If I say there exists an inside (i);
I am also saying there exists and outside (o).
I could then come up with a third category – a boarder one:
The set that contains o and i.
The definition of inside is: “the inner side of a thing.”
So, let us presume that the broader category including i and o is called t (things).
But, we have produced a useless statement – a trap!
Because, the definition of a thing is “an object that one need not, cannot, or does not wish to give a specific name to.”
The problem is we just gave this overarching class a name: thing; which is nonspecific..
But, I wanted to be specific with my naming, I wanted the name to only include inside and outside.
I wanted the entire set to only be comprised of (i,o).
But, what I am neglecting, is the fact the () carries some significance to it.
I don’t have to define it as a ‘thing’ because the moment I put () around i,o…it becomes a singular entity.
What I am highlighting is a predicated relationship:
An outside is defined as “the external side of something,” while an inside is: “the inner side of a thing.”
The common factor being a ‘thing’.
My point being is this:
The definition of inside is predicated by an outside and and vice versa;
Furthermore, they also share the existence of a ‘thing’.

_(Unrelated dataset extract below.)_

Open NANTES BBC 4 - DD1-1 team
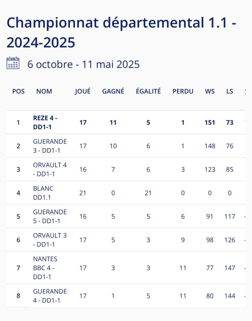The height and width of the screenshot is (321, 252). coord(45,268)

But, this ‘thing’ must be nonspecific, but my use runs contrary to its definition;
I want the set to only include inside and outside.
these become my questions:
what would be the above (overarching) class of a inside/outside?
Even if the overarching set could be categorized by a word, would it not be a tautology?
If anything ever takes upon the existence of all, can ‘all’ not only be defined by the parts that make up all?